The bigger the company, the greater the chance that someone will eventually make a mistake. Even if employees are the most crucial asset for an organization, they are also the weakest cybersecurity link. It's much easier for bad actors to trick people into giving them access to the network than actually breaching security the hard way.
Some mistakes made by employees can devolve into more serious situations, where hackers use the information they got to breach the security of a company and either steal data or compromise the infrastructure. In many cases, mistakes stem from a lack of training that leaves companies and employees exposed.
But it's not enough to enumerate how many breaches happened because of mistakes, even though it's a relevant number. Understanding why that happens is just as essential, especially if the goal is to create a more secure environment.
"Our research reveals how distraction, stress and fatigue influence people's ability to consistently make good cybersecurity decisions, and how the events of 2020 have highlighted why now - more than ever - businesses need to protect their employees," reads the study.
The researchers looked at some cybersecurity issues, including clicking on a phishing email at work or sending an email to the wrong person. It turns out that 1 in 4 workers clicked on phishing links, and 58% of employees have sent an email to the wrong person at work.
These mistakes don't happen in a void.

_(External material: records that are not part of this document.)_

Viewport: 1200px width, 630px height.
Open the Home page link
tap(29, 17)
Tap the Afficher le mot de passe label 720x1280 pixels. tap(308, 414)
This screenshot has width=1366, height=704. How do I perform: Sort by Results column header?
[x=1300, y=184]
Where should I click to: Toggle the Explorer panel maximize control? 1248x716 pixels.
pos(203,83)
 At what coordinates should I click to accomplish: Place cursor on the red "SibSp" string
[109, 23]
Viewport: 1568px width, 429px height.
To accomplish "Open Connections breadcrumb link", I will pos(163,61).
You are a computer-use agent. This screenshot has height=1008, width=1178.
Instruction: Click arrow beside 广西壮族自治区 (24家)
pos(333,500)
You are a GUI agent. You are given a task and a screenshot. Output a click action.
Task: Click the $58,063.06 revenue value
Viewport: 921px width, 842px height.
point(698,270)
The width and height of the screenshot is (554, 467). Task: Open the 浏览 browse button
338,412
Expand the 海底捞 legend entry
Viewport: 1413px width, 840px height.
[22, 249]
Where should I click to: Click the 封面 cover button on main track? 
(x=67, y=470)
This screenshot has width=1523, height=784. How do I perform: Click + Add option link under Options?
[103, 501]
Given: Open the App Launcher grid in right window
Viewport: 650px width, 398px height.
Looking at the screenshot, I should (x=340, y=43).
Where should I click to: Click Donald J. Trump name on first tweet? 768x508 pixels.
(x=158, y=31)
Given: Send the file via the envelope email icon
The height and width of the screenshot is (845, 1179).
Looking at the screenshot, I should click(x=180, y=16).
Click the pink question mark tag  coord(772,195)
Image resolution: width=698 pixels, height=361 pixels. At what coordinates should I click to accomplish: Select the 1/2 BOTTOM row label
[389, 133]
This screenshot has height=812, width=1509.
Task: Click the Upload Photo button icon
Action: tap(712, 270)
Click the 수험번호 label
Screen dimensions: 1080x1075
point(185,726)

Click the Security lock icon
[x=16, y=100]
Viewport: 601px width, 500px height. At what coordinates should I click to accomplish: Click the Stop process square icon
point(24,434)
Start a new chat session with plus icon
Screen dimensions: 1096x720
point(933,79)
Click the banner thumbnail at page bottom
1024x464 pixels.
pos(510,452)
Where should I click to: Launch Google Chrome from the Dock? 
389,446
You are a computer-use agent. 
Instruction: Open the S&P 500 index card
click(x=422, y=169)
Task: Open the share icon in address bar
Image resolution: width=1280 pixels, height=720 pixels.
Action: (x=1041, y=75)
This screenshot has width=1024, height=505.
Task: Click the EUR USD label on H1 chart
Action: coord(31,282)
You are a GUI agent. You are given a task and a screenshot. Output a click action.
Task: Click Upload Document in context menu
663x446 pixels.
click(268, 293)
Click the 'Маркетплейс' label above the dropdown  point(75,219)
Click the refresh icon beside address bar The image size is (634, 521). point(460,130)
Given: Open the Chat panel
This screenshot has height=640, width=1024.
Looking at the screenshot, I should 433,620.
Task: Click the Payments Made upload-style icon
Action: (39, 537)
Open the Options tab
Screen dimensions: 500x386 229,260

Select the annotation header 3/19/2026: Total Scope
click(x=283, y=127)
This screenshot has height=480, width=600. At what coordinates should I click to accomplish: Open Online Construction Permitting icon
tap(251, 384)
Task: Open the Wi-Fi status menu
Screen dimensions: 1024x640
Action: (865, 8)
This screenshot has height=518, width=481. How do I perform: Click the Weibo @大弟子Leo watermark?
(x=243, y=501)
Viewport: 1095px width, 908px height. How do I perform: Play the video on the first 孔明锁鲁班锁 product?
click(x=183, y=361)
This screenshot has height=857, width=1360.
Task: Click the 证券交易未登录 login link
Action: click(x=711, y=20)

They are shaped by a variety of factors that must be taken into consideration. One reason could be that 57% of employees are more distracted when working from home, and that seems logical. But younger workers are 5x more likely to make mistakes with security consequences, which also means that it's a matter of experience.
Also, more than 50% of employees will make mistakes when stressed and 43% will make the same mistake when tired. Compounding the problem is the fact that 93% of staff are either stressed or tired at work and a third of all employees rarely or never think of cybersecurity.